I should add that I live in an area where power outages for extended times are normal life. Lots of trees and powerful winds. 

I place Facebook local ads to a small radius, Instagram ads, Nextdoor local feed deals gets me jobs in a very tight radius. I have my vehicles marked and starting to tag my online profiles with Generac Tags. 

I remember doing some nice Tesla car chargers last year lately the chargers we’ve been doing seem to be standard 240V receptacles 


Sent from my iPhone using Tapatalk


----------



## MTW (Aug 28, 2013)

Wow, I totally missed that we're talking about portables.


----------



## WronGun (Oct 18, 2013)

MTW said:


> Wow, I totally missed that we're talking about portables.




Somehow the thread went from standby to portable. I’m sure everyone wants to do the big stuff, it’s a different market with people that have more money to spend. 
On the lower end portables are super fast sells and easy installs. Can easily do 3 a day. And probably net more than a standby. 

I feel like I can present the portable as a convenient and full backup up power package with cool accessories at an affordable price and make good. 

I haven’t figured out how to present the standby sale yet to standout from the bigger generator installers and be competitive. I’m working on it.
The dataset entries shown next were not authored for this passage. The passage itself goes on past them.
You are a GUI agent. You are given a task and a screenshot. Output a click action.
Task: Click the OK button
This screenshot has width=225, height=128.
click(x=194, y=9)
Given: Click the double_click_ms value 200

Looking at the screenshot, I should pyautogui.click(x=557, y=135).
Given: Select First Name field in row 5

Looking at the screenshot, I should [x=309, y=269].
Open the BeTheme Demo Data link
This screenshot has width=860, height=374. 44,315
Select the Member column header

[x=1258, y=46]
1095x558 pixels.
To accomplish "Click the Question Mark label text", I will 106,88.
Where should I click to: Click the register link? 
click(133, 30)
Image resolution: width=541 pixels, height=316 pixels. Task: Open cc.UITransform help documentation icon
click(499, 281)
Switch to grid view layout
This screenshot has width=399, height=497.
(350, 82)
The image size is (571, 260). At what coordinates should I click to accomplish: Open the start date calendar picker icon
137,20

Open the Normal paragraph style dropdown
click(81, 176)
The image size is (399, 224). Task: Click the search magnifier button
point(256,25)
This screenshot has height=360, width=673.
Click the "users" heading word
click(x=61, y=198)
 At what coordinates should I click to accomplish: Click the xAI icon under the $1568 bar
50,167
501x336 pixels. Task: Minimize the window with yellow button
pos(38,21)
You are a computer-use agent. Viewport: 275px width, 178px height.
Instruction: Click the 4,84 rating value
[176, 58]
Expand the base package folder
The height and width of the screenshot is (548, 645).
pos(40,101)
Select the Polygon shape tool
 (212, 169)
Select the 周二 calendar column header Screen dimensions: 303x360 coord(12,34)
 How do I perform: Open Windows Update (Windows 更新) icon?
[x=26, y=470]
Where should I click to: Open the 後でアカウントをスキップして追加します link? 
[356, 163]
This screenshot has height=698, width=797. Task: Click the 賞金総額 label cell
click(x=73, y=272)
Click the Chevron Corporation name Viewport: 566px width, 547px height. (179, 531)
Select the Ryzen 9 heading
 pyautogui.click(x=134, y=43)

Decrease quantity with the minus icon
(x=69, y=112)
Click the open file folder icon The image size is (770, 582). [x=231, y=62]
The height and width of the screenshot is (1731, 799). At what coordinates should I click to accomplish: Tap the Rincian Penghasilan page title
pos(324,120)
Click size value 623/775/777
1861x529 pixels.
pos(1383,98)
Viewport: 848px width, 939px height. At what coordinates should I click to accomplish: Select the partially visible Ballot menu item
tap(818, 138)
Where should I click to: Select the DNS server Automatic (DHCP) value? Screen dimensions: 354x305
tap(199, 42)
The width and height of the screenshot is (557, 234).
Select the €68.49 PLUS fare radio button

Lack of experience maybe. 


Sent from my iPhone using Tapatalk


----------



## dronai (Apr 11, 2011)

You have a nice niche, I thought we were talking standby also


----------



## nrp3 (Jan 24, 2009)

I wasn't paying attention either, but yes the portable thing can make money too. On the standby units, don't worry about what others are charging, charge what you need to to make money. Work on the selling.


----------



## HackWork (Oct 2, 2009)

The OP was talking about standby generators. He mentioned a shipment of portables in which I asked him about selling them. But the thread is still about loading/unloading standbys.


----------



## nrp3 (Jan 24, 2009)

MTW said:


> I'd love to get more into generators, but the market here is crowded with big time Generac dealers who do them day in, day out and are very fast and good at it. I did one by myself last year start to finish just to see what it took and it's a lot of work, far more than I anticipated. The company I bought it from drops it right on the pad for you but I didn't have the pad ready in time and I had to move it myself. It was way heavier than I thought but I had to muscle it on anyway since I had no way to get help at the time. Moral of the story and lesson learned - you really need at least a 3 man crew to knock them out quickly.


I do them all by myself and am hardly fast. My buddy with a crew and an excavator can do it all in a day including most of the gas. I don't worry about how fast or how many, I still make money. I can do the gas myself now too. Like I told Wrongun, just price it to make money for you, don't worry about the other guys. Right now just getting someone to install it is tough. Plenty of people out there to take your price. Especially if you do a good install and spend some time with the customer explaining how it all works, what to look for and when to call for service. Having someone to recommend for repair and service is a good idea as well. I use the premade concrete pads and move them around on the top of a wheel barrow. I have a cart for the generator. I buy mostly from the supply house because of the business relationship, they send me business too, but the price is very close. I buy from the factory once a year at least to keep that going. Having the lift on the truck is useful for lots of things not just generators and is a big investment.


----------



## nrp3 (Jan 24, 2009)

Not sure whether having them all prepped and unboxed at the warehouse makes more sense or just waiting till you get to the customers house. How many times it has to be handled? The piano cart or whatever you call the wooden square with casters are great. I put standbys on those and roll them around the garage. Could do that as someone suggests with the boxed portables, though only good on smooth surfaces. Appliance dolly?


----------



## Whidbey (Aug 17, 2013)

I install most standby generators by myself up to 30KW liquid cooled. Once off the lift gate of my truck if to go across rough terrain I use OSB. The “piano dolly” rolls across it just fine. 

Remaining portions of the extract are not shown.